■ **GIVEN PASSAGE**

'''

An oncology waiting room is filled with people 'waiting' in more ways than one. You can almost feel everyone holding their breath. They often bring someone with them for support. To take notes, to listen to the instructions from the doctor. Hoping and praying for good news, for positive test results, for shrinking of the cancer. You are just a breath away from good (or bad) news. There is a certain tenuousness, a frailty present when you are dealing with such a serious illness.
Except, I never felt frail when I went in for my check ups and treatments. I remember sitting in the waiting room and feeling badly for my fellow cancer patients. They all looked so scared, so tired.
God and I had our talk at the very beginning of that journey and I was going to beat Hodgkin's Lymphoma.
Absolutely.
Sitting in the waiting room with the other patients I realized something about myself that surprised me.

'''

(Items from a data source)

'''

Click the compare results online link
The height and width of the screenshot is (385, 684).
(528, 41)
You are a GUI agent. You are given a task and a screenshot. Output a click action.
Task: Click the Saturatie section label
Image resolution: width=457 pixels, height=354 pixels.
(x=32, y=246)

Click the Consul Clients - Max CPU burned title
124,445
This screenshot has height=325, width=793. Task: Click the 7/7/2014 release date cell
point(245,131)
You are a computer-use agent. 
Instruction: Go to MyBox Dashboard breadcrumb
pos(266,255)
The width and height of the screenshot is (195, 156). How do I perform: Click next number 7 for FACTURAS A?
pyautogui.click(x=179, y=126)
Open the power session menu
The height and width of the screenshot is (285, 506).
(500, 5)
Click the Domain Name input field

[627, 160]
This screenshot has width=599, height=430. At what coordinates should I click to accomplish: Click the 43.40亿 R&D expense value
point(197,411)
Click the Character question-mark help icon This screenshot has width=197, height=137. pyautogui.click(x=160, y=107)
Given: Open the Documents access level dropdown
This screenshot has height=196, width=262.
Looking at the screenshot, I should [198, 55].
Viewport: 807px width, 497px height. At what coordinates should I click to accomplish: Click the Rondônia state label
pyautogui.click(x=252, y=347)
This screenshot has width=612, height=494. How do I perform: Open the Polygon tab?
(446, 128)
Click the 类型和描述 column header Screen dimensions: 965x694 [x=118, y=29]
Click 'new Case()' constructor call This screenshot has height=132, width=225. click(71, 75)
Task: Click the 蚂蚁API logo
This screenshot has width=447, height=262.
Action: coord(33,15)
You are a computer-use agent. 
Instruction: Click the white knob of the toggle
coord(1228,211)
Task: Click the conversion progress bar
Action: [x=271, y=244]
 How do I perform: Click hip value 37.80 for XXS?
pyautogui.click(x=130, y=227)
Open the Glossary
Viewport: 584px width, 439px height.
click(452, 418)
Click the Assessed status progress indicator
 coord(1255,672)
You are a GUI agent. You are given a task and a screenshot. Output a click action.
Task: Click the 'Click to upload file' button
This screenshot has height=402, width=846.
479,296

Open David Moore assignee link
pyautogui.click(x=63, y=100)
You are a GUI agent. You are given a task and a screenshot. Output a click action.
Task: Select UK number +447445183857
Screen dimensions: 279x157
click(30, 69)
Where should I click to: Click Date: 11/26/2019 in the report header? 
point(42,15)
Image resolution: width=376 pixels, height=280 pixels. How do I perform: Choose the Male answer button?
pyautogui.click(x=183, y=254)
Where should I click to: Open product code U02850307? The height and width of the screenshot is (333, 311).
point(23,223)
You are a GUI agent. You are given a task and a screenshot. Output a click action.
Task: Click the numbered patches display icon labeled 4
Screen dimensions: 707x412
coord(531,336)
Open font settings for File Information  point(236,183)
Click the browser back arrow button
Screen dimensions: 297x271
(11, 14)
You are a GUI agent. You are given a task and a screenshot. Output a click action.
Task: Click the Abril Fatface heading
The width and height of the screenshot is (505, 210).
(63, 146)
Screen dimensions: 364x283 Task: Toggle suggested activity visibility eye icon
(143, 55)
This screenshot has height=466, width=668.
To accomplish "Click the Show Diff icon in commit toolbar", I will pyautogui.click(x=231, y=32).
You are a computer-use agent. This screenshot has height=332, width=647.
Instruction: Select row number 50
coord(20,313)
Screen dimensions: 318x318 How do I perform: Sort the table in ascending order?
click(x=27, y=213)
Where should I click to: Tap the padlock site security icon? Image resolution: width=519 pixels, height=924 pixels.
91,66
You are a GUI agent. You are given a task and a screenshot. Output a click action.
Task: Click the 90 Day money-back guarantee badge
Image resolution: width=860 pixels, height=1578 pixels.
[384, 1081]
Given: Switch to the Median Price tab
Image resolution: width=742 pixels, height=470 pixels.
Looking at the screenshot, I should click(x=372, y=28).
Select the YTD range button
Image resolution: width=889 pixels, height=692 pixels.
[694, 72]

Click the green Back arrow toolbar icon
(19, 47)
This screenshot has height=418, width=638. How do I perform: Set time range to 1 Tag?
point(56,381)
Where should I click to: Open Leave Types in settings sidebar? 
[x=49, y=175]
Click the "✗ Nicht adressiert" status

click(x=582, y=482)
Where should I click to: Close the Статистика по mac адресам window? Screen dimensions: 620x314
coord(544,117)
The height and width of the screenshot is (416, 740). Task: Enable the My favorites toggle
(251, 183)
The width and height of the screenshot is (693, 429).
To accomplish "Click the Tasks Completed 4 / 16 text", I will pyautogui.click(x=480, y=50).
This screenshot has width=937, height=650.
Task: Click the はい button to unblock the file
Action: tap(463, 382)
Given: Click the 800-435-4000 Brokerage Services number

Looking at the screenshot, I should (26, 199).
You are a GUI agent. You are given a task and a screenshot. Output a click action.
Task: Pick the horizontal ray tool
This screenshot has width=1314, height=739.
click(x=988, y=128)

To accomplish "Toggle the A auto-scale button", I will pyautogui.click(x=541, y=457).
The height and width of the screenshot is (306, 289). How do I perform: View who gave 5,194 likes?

'''

■ **COMPLETE THE FOLLOWING**
1) Reproduce the oncology waiting room passage between "An oncology waiting" and "scared, so tired.", inclusive.
2) Summarize the oncology waiting room passage in two sentences.
3) Please write what comes next in the oncology waiting room passage, picking up after its final sentence.

■ **RESULTS BY TASK**
1)
An oncology waiting room is filled with people 'waiting' in more ways than one. You can almost feel everyone holding their breath. They often bring someone with them for support. To take notes, to listen to the instructions from the doctor. Hoping and praying for good news, for positive test results, for shrinking of the cancer. You are just a breath away from good (or bad) news. There is a certain tenuousness, a frailty present when you are dealing with such a serious illness.
Except, I never felt frail when I went in for my check ups and treatments. I remember sitting in the waiting room and feeling badly for my fellow cancer patients. They all looked so scared, so tired.

2) An oncology waiting room is full of people holding their breath, often with someone beside them, hoping for good news about a serious illness. The narrator never felt frail there, felt badly for the scared and tired patients nearby, and was determined after a talk with God to beat Hodgkin's Lymphoma.

3)
The fact that I hate cancer is nothing new. I would never want to go back to that place of having Hodgkin's again. But no matter how much I wouldn't want to have cancer again, I NEVER want to see one of my family members or friends go through it themselves. It terrifies me to imagine them going through what I went through. I would rather go through it for them, knowing that I have done it once already.
Hodgkin's was just a bump in the road that I was determined to get through. My son WOULD NOT lose his mother to cancer. I would not give in, and be sick. I would push through like I had with any other obstacle in my life.
Defeat was not (is not) an option. Cancer must be stopped.
My doctor doesn't want to see me again for a year. It makes me nervous in some ways. You want to just be happy about it, but there is that little part of you that is still holding its breath.
But I think maybe now it is time to start breathing again.